Paris Pullman cinema
- Interactive map of Paris Pullman cinema
- Address: 65 Drayton Gardens, London SW10
- Location: Brompton, London
- Coordinates: 51°29′18″N 0°10′51″W﻿ / ﻿51.4884°N 0.1807°W
- Capacity: originally 249 seats
- Type: Picture house 1911–1947 theatre 1947–1955 1955–1983 cinema
- Public transit: West Brompton station Earl's Court tube station Gloucester Road tube station

Construction
- Built: 1911
- Opened: 1911
- Renovated: 1947, 1955

= Paris Pullman Cinema =

Former cinema in London, England

The Paris Pullman is a former arthouse cinema, in the Brompton district, of the Royal Borough of Kensington and Chelsea London, England. It was closed and the building sold for redevelopment in 1983.

==History==
In 1910–11, along a predominantly leafy residential street, that is Drayton Gardens, an entertainment venue opened at no.65 as the Radium Picture Playhouse, having been converted from the earlier gymnasium or arms training hall. By 1947 it ceased to show films and had become "Bolton's Theatre Club" instead. To avoid censorship of its productions by the Lord Chamberlain's office, it operated as a private theatre club with compulsory membership. Many of its plays transferred to runs in the West End. They included, The Horn of the Moon by Vivian Connell, with Jack McNaughton, Denholm Elliott, John Wyse, Pamela Alan, Martin Boddey and Jessie Evans; Directed by Colin Chandler
and Dr John Bull, with John Louis Mansi among others.

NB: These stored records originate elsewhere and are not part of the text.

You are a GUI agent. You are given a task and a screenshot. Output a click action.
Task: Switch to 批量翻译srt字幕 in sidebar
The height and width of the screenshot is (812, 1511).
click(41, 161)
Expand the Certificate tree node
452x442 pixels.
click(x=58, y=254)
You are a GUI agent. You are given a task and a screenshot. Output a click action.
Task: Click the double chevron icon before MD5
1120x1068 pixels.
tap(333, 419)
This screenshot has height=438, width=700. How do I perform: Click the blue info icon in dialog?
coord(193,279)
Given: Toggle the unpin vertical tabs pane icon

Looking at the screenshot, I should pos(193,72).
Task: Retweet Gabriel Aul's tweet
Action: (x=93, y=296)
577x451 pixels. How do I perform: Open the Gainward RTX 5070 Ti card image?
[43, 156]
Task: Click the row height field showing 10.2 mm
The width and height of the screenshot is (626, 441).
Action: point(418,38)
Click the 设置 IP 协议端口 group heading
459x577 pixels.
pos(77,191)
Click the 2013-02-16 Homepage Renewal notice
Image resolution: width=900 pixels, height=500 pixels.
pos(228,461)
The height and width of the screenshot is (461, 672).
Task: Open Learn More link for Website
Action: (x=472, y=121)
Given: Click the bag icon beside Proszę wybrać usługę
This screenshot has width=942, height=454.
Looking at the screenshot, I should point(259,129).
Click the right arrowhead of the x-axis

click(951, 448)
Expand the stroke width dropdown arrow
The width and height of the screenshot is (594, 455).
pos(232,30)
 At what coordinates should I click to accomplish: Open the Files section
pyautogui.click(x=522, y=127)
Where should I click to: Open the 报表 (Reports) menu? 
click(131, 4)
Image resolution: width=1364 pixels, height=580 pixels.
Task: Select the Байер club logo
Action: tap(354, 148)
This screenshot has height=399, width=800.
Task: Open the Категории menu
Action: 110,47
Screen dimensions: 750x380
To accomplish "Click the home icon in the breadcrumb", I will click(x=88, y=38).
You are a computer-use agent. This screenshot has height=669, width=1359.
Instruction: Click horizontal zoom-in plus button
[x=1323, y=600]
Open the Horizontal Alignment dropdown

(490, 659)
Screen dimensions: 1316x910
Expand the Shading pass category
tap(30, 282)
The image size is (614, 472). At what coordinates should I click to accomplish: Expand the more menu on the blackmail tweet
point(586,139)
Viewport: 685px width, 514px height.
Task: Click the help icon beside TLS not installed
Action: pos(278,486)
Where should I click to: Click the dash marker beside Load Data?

The building was acquired in 1955 by Charles Cooper of Contemporary Films, the noted producer and cinema administrator, James Quinn of the British Film Institute and two other directors, Brian O'Sullivan and Ralph Stephenson. After a makeover displaying its characteristic 1950s large lemon yellow facia dotted with lights on the front, the venue reverted to showing movies, only now they were mainly contemporary foreign films under its new brand, the "Paris Pullman Cinema". Initially, it captured the bohemian audience of the neighbouring Earl's Court and Chelsea areas, but with the "Swinging Sixties" it caught the mood of the time and became a first class arthouse destination for a much wider audience. By the late 1970s the yellow facia on the front entrance had been replaced by a much more austere concrete finish, akin to the incoming Thatcher years. Contemporary films owned two other cinemas under the "Phoenix" brand, in East Finchley and in Oxford and after the closure of the Paris Pullman, it has continued to distribute films to cinemas and TV, and videos and DVDs to the general public, as well as supplying footage to programme-makers.

The residential block that replaced the cinema is called "Pullman Court".

===Featured works===
The roll-call of film directors whose films were screened at the Paris Pullman included:
Michelangelo Antonioni, Ingmar Bergman, Bernardo Bertolucci, Walerian Borowczyk, Robert Bresson, Luis Buñuel, Claude Chabrol, Sergei Eisenstein, Miloš Forman, Werner Herzog, Philippe Mora, Yasujirō Ozu, Nagisa Oshima, Roman Polanski, Satyajit Ray, Jean Renoir, Andrei Tarkovsky, Andrzej Wajda and Rainer Werner Fassbinder whose Veronika Voss was the last film screened at the Paris Pullman on 8 May 1983.